Records supplied =>

■ ■ ■

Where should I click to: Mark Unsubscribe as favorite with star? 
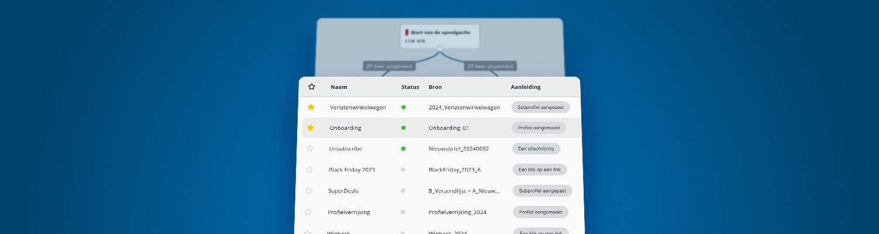[310, 149]
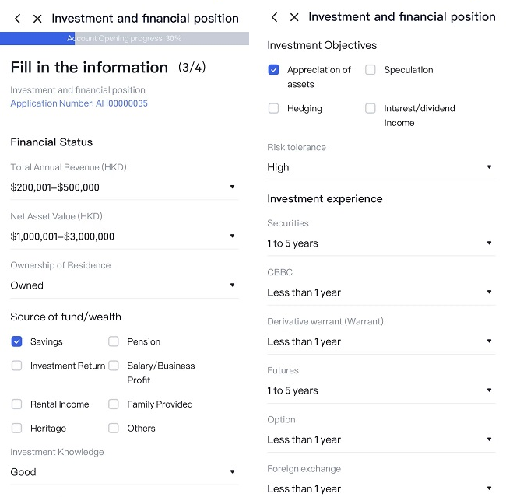Viewport: 506px width, 497px height.
Task: Tap the back arrow on the right screen
Action: coord(275,17)
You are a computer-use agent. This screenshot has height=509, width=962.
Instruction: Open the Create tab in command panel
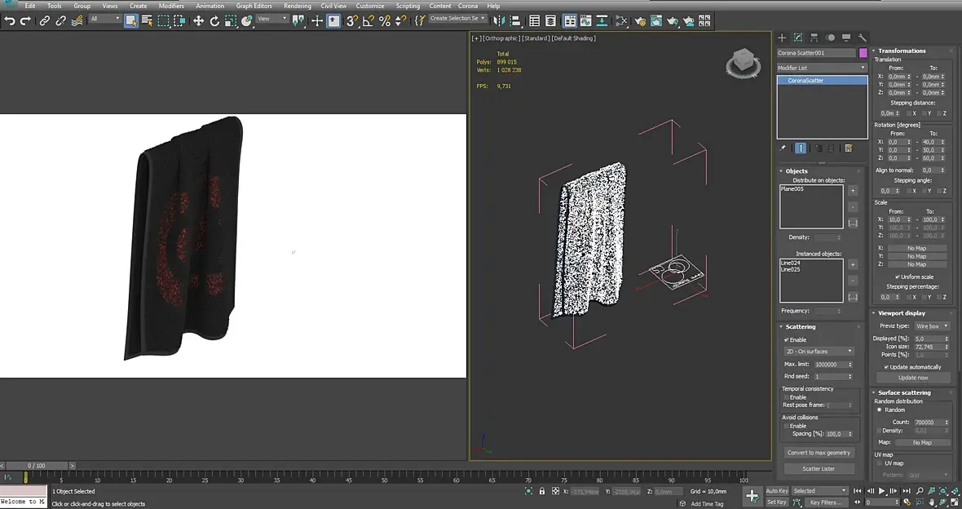click(782, 38)
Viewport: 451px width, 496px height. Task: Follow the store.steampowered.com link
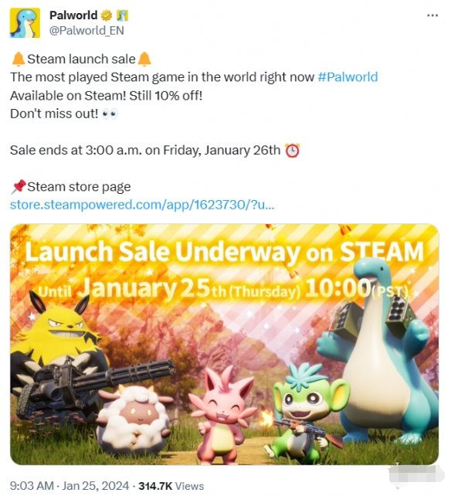(142, 205)
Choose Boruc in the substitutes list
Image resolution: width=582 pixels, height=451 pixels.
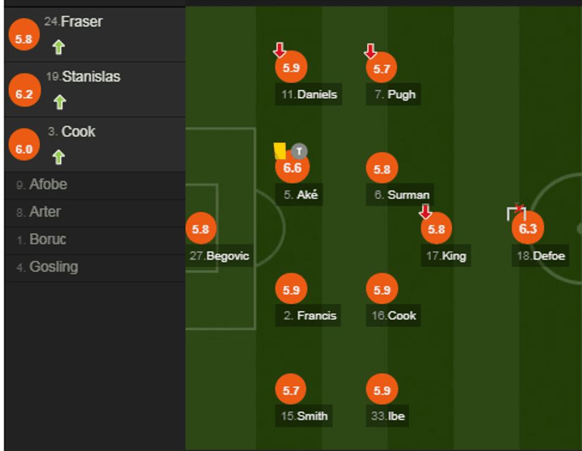click(48, 239)
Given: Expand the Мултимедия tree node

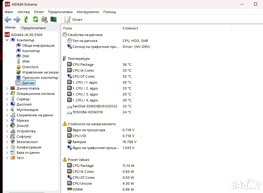Looking at the screenshot, I should [7, 110].
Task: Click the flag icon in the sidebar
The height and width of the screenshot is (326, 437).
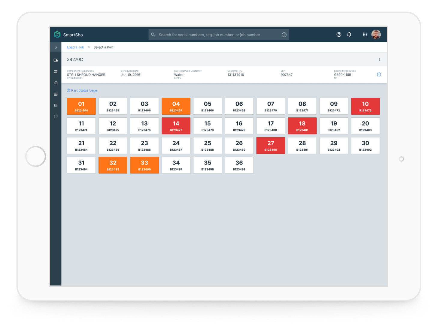Action: tap(56, 116)
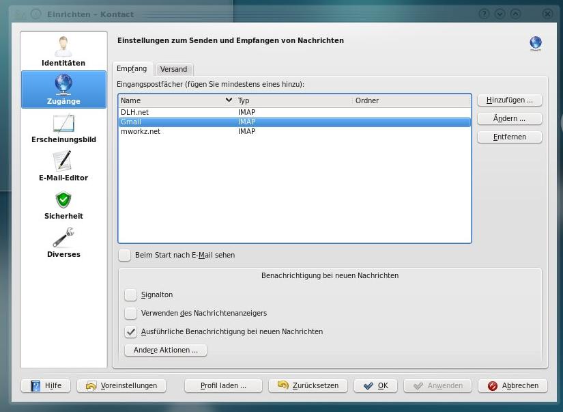
Task: Open the Andere Aktionen menu button
Action: coord(166,350)
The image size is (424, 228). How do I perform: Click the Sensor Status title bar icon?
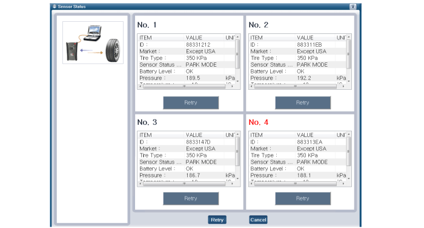click(x=55, y=6)
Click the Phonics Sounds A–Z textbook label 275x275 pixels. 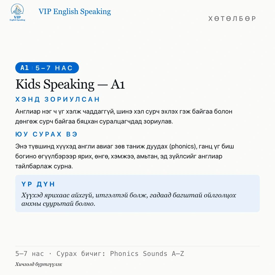[x=147, y=254]
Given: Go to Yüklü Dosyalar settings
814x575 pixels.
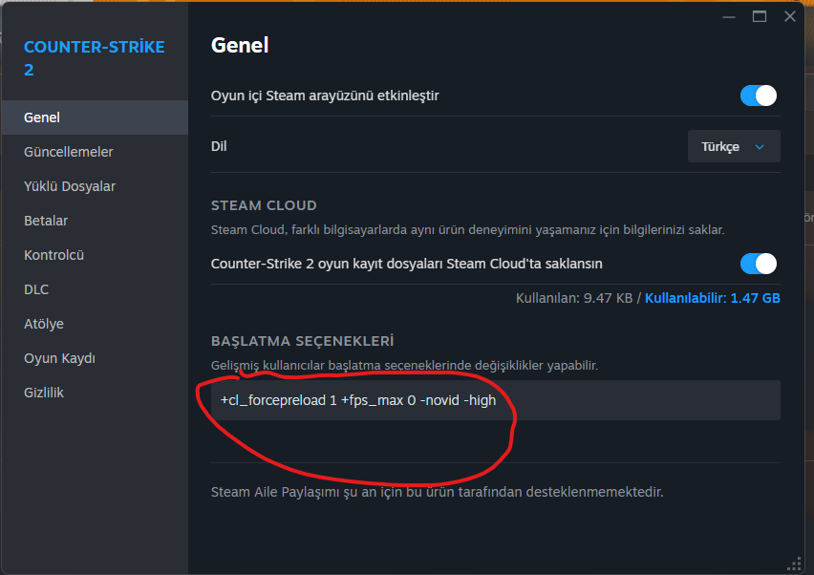Looking at the screenshot, I should tap(70, 186).
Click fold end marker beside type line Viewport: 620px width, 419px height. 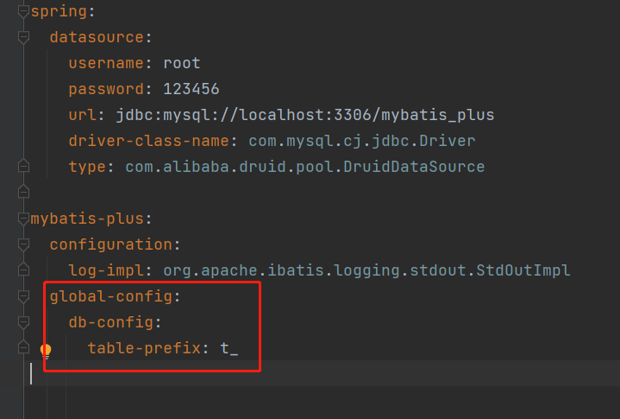pyautogui.click(x=23, y=166)
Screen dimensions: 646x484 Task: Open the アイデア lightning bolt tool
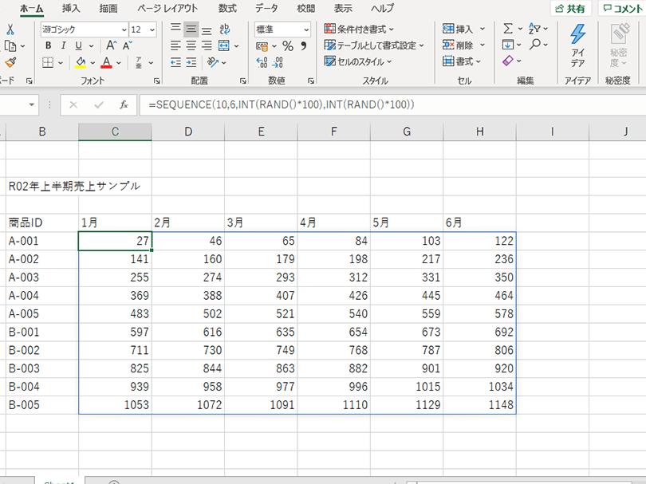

■ ■ ■

Instructions to follow => Restate each line from the start of the listing through the line bearing "Task: Click the flag icon in the sidebar" word for word. Drop the pictures.

Response area =>
Where should I click to: Mark Unsubscribe as favorite with star? 
[310, 149]
Viewport: 506px width, 497px height.
Task: Tap the back arrow on the right screen
Action: coord(275,17)
You are a computer-use agent. This screenshot has height=509, width=962.
Instruction: Open the Create tab in command panel
click(782, 38)
Viewport: 451px width, 496px height. Task: Follow the store.steampowered.com link
(142, 205)
Choose Boruc in the substitutes list
Image resolution: width=582 pixels, height=451 pixels.
click(48, 239)
Given: Expand the Мултимедия tree node

Looking at the screenshot, I should [7, 110].
Task: Click the flag icon in the sidebar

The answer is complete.